Security flaw could allow hackers to trick lab scientists into making viruses


Cyber-security researchers from Ben-Gurion University of the Negev recently discovered a computer attack that could allow hackers to remotely trick laboratory scientists into creating toxins and viruses.

The setup: Medical professionals use synthetic DNA for a variety of reasons, including the development of immunogens for creating vaccines. The Ben-Gurion researchers developed and tested an end-to-end attack that changes data on a bioengineer’s computer in order to replace short DNA sub-strings with malicious code.

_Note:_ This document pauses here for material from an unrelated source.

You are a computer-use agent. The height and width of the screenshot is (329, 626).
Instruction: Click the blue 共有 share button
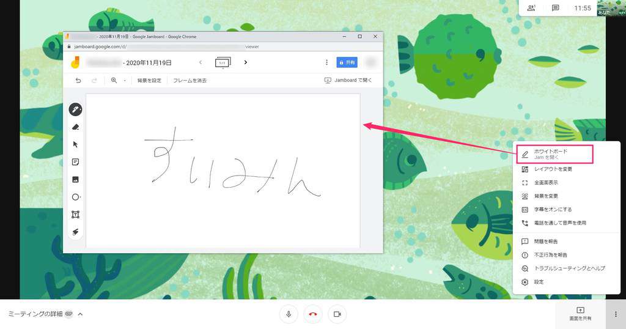pos(347,62)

If terrorists wanted to to spread a virus or toxin by hijacking a reputable lab or hiding it inside of a vaccine or other medical treatment, they’d traditionally need physical access to the laboratory or part of its supply chain. According to this paper published last week in Nature Biotechnology that’s no longer the case.

The researchers claim that a simple trojan horse and a bit of hidden code could turn medicine into malice and the engineers creating the tainted goods would be none the wiser:

A cyberattack intervening with synthetic DNA orders could lead to the synthesis of nucleic acids encoding parts of pathogenic organisms or harmful proteins and toxin … This threat is real. We conducted a proof of concept: an obfuscated DNA encoding a toxic peptide was not detected by software implementing the screening guidelines. The respective order was moved to production.

The researchers describe a scenario wherein a bad actor uses a Trojan horse to infect a researcher’s computer. When that researcher goes to order synthetic DNA, the malware obfuscates the order so that it looks legit to the security software the DNA shop uses to check it. In reality, the obfuscated DNA sub-strings are harmful.

The DNA shop fills the order (unknowingly sending the researcher the dangerous DNA) and the researcher’s security software fails to uncover the obfuscated sub-strings so the researcher remains clueless.

The researchers managed to use their technique to successfully bypass security for 16 out of the 50 orders they tried it on.